タイツをとるのか、ビールをとるのか
最近仕事場からの帰り道の電車内では、駅の売店で買った缶ビールを飲みながらぼんやりと過ごします。電車内で缶ビールなんて、かなりのヒトが抵抗あるかもしれないけれど、要は慣れですよ慣れ。なんとなくこそっと飲んでます。

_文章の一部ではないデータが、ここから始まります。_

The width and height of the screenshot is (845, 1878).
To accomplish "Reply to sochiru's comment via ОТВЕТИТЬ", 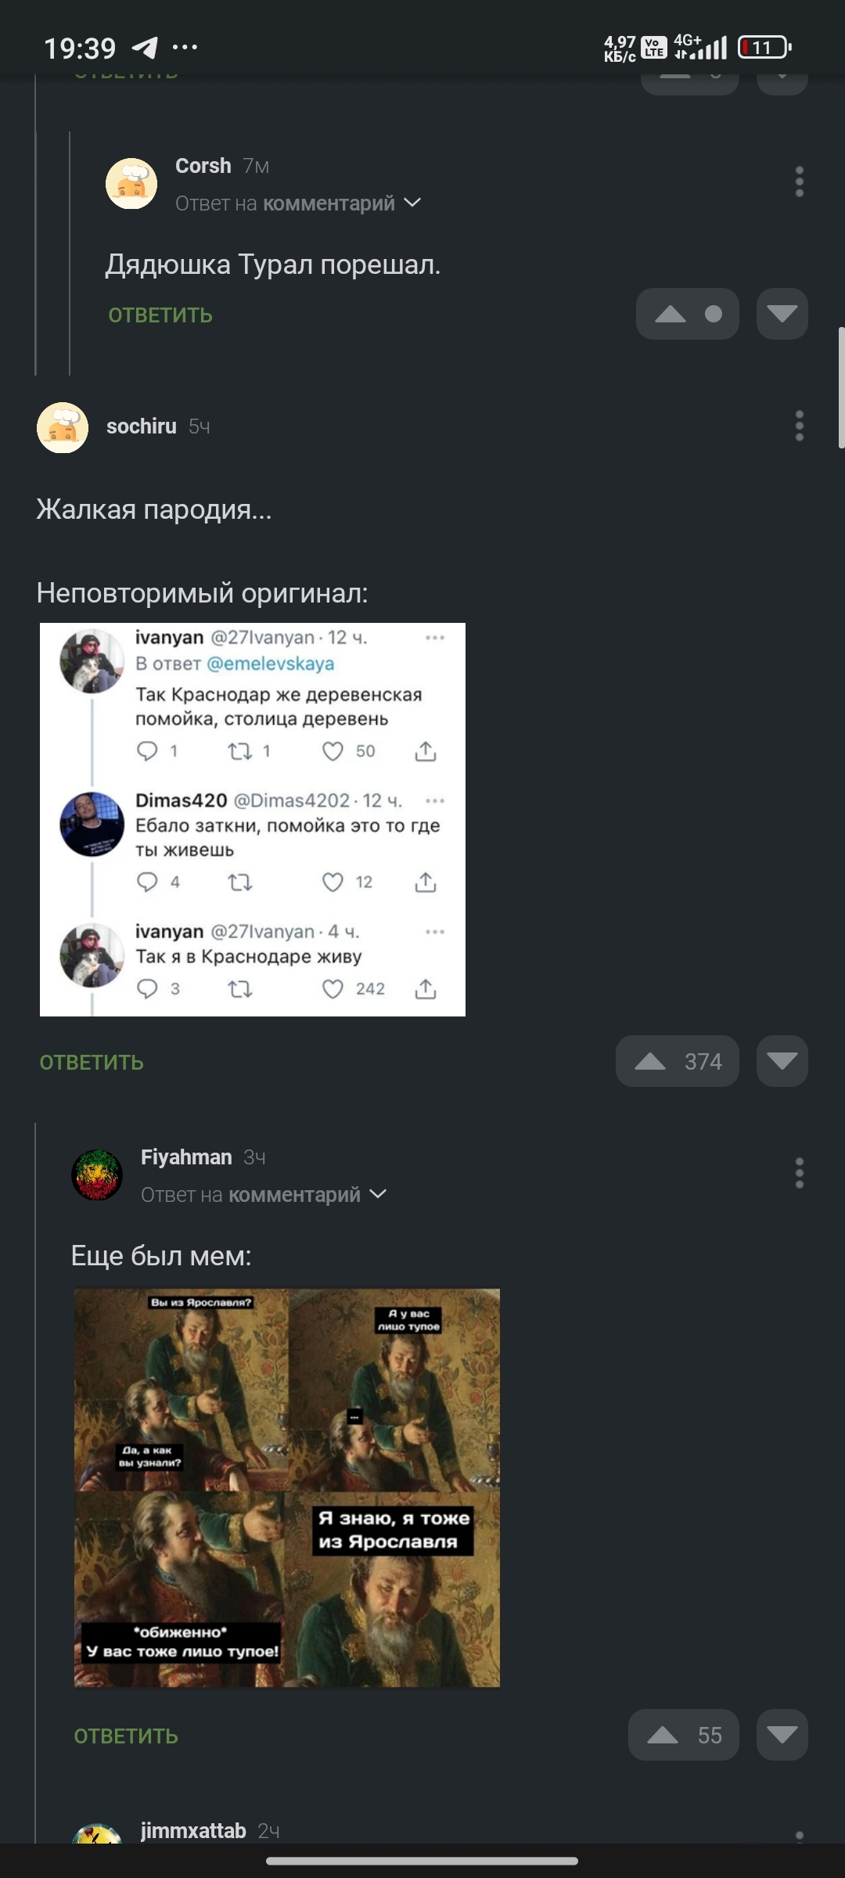I will [92, 1063].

とまぁ、それはいいんですが、缶ビールを飲んでるとスケッチが出来ないんですな。大抵の場合、ビールを手にしている時はなるべく周囲を見ないようにしているんですけどね(笑
この夜、確かに同じ電車に乗ろうとしていたタイツっ娘がいたことは、わかっていた。しかし彼女はミニスカデニム黒タイツを長めのコートで隠していたし、席に座れずぼくに背を向ける状態になってしまったので、ぼくは安心して缶ビールをプシュっと開けてしまったのですよ。
が、よく見るとコートの裾のスリットから黒タイツがのぞいているではないですか。やはりこの「ちょっとだけ見える黒タイツ」の風情を楽しむのも、タイツ好きの嗜みではないですか?
煩悶すること2駅。ぼくは飲みかけの缶ビールをこぼれないようにバッグにつっこみ、速攻スケッチ。ええ、満足です。これぞタイツスケッチャーとしての達成感です。バッグに突っ込んだ缶ビールをそっと取り出し、ひとり車内で祝杯なのでした。